• EXERCISE AIM: Pull out each line of the items below that contains the string "sidebar". Case counts, so an uppercase letter does not match its lowercase form.

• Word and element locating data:
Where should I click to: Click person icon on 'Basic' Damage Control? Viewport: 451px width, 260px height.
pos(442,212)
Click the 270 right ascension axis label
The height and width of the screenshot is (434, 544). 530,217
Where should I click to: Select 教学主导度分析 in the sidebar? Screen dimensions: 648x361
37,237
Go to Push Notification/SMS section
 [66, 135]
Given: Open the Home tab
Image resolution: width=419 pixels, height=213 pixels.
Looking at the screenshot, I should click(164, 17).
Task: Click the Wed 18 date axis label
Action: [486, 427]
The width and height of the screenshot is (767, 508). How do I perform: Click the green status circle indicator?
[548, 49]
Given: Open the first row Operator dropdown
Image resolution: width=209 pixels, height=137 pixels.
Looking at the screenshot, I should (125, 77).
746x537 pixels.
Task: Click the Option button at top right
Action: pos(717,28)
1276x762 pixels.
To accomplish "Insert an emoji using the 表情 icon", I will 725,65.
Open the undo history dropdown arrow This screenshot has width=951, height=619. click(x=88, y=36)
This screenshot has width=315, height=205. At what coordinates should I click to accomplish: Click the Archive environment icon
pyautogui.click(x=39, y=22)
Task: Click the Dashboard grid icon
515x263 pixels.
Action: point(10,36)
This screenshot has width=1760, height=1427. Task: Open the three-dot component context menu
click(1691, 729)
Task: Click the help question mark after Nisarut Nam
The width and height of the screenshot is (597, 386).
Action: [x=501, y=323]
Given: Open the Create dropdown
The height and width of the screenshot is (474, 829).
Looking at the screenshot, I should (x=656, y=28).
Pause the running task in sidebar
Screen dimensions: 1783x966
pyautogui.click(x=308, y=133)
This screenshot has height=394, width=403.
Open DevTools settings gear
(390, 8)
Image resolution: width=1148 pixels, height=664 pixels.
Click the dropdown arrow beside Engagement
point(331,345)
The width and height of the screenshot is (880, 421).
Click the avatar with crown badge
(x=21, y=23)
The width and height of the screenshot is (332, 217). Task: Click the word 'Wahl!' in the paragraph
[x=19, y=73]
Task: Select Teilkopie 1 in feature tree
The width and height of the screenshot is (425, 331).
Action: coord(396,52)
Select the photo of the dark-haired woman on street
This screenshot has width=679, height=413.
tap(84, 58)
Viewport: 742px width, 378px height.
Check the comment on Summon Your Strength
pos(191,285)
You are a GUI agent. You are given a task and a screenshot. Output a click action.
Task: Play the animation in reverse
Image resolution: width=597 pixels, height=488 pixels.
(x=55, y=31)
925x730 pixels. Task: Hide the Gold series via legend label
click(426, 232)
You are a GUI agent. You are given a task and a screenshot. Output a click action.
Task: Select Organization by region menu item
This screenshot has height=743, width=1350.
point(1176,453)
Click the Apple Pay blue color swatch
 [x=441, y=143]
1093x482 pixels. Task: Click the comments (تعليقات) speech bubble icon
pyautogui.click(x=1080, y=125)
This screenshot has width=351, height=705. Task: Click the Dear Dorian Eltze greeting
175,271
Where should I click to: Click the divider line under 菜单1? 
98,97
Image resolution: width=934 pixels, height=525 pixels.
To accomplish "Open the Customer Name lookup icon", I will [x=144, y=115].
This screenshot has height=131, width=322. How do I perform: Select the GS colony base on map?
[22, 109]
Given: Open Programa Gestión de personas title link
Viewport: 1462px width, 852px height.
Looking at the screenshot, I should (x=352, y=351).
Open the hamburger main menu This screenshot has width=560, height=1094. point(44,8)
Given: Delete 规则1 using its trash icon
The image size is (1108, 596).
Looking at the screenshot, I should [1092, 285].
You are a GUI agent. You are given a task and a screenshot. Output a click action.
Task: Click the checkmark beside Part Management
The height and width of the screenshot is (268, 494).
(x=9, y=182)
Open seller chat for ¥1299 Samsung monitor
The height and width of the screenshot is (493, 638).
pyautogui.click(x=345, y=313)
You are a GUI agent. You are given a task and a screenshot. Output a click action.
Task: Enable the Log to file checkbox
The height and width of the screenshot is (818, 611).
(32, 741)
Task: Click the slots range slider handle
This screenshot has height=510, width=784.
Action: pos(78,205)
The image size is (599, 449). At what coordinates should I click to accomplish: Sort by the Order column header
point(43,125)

• RESULT OF THIS EXERCISE:
Where should I click to: Select 教学主导度分析 in the sidebar? Screen dimensions: 648x361
Pause the running task in sidebar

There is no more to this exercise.